Hillary Clinton ever so briefly hit pause Thursday on the personal insults and character attacks that have dominated the presidential election, as she discussed her faith and humility at a Baptist convention.
Addressing a largely African-American congregation here, Clinton said, “I’ve made my share of mistakes” — and deliberately chose not to once utter Donald Trump’s name.
“Humility is not something you hear about much in politics, is it? But you should. None of us is perfect,” Clinton said. “I have learned to be grateful not just for my blessings but also for my faults — and there are plenty.”
Clinton’s 30-minute speech, coming two months out from Election Day, demonstrated her campaign’s efforts to inject more of the Democratic nominee’s personal touches into the election narrative and get beyond the intensely negative headlines that have dominated the news.

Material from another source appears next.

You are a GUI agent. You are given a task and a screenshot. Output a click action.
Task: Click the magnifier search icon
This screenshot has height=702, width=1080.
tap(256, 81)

Clinton will look to draw attention to some of her policy platforms in the coming weeks by delivering a series of “Stronger Together” speeches around the new book that she and running mate Tim Kaine published this week, Jennifer Palmieri, Clinton’s spokeswoman, said Thursday.

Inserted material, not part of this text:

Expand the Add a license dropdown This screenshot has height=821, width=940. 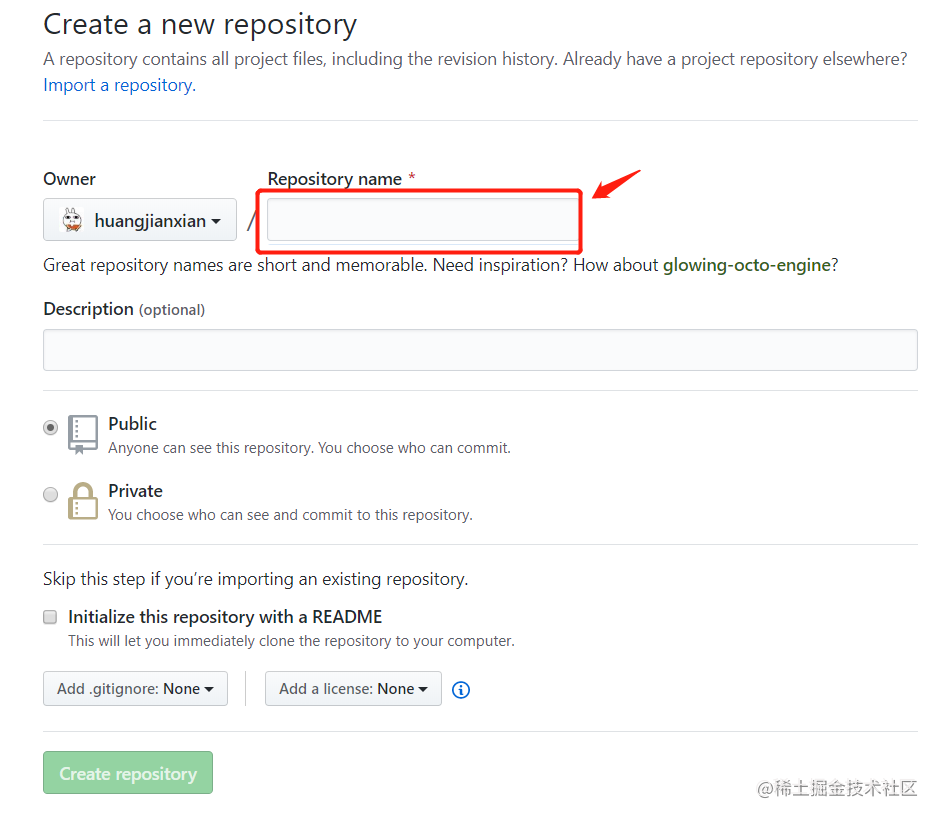(x=353, y=688)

The speeches will speak to both what animates Clinton — faith, children and families — and how she will work to impact the economy and push national service.

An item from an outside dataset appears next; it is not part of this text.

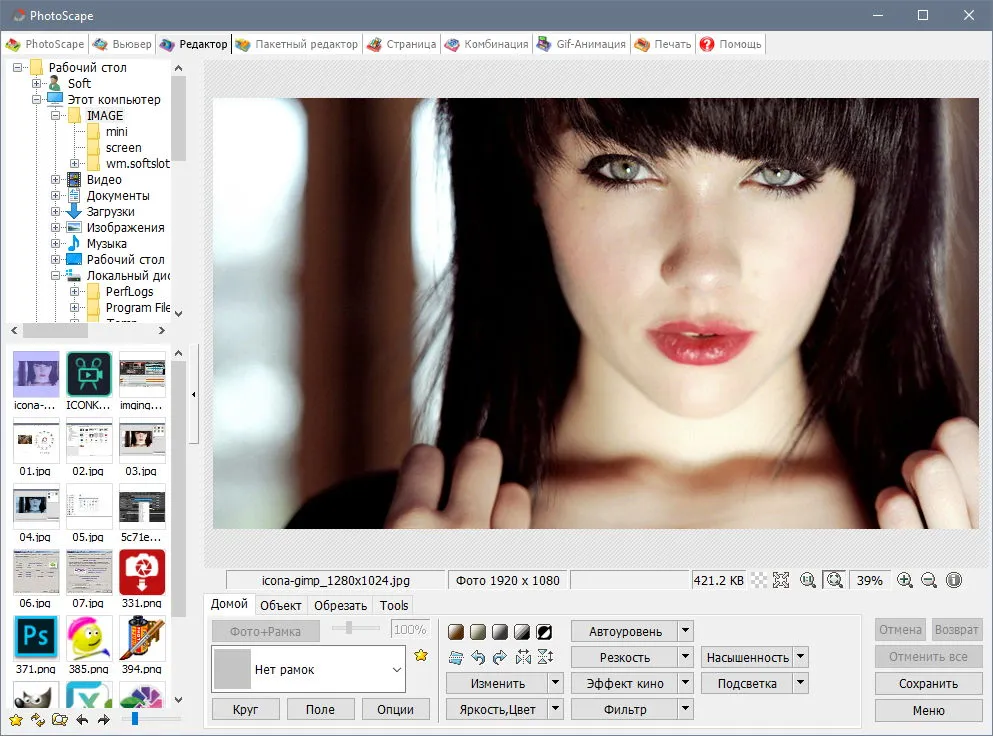Switch to the Обрезать tab
993x736 pixels.
click(340, 606)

The push to get to a more positive message began Thursday with the speech in Kansas City. Clinton rarely touches on the issue of her faith and how it motivates her to serve. “It would have been easier to follow many of my law school classmates to a high-powered New York law firm, but the call to service rooted in my faith was just too powerful,” she said.
While Clinton didn’t mention Trump directly in Kansas City, there were allusions to him, including his questioning of President Barack Obama’s American citizenship.
“We are facing a candidate with a long history of racial discrimination in his business, who traffics in toxic conspiracy theories like the lie that President Obama is not a true American,” Clinton said. “If he doesn’t respect all Americans, how can he serve all Americans?”
And the speech was not entirely devoid of contentious politics. Clinton addressed gun control, criminal justice reform and economic equality during her remarks.
Concerns about Clinton’s unfavorables
Clinton’s second “Stronger Together” speech will be in California on Tuesday, Palmieri said.
Palmieri said the four speeches (with the possibility of adding more) would be “more about her than about him” in an effort to ensure that “what is at the core of Hillary” is not lost in the coverage of “the controversial things that he says.”
Top Clinton aides worry that her responses to Trump’s attacks have helped sullied her popularity numbers. An ABC News/Washington Post poll out late last month found that 56% of adults now view Clinton unfavorably. Sixty-three percent said the same about Trump, but what concerns Clinton’s campaign is that her number is up 6% since early August.
To combat that, Clinton’s aides think the former secretary of state needs to take more about herself in personal terms and about her policies.
“My experience is that we believe we have to work extra hard to make sure the positive notion of what she wants to do breaks through given the amount of interest that there is in what he says,” Palmieri said. “So we recognize the reality of the cycle that we are living in and that we have to put more effort in doing that.”
One step in doing this: Having Clinton speak in softer, more humanizing formats such as the blog Humans of New York.
Clinton sat down with the blog late last month and in comments published on Thursday, the former secretary of state expanded on perceptions that she can sometimes come off as “cold or unemotional,” describing her struggle to control her emotions without seeming “walled off.”
The comments come as Clinton’s campaign is hitting NBC and Matt Lauer for the way he handled the 2016 “Commander In Chief Forum” in New York City Wednesday night. Upset over his lack of fact-checking of Trump, the Clinton campaign sent a fundraising email to their supporters hitting Lauer.
Clinton’s speeches will focus on laying out what is in the new Clinton campaign book, which has become a bit of a prop for Clinton on the campaign trail. In her first in-flight gaggle, Clinton held the book as a prop and she has mentioned it at a series of events since then.
The book retails on Amazon for $10.98 and the campaign has said the proceeds will go to charity.
When asked Thursday which charity, Palmieri said, “Not the Clinton Foundation.”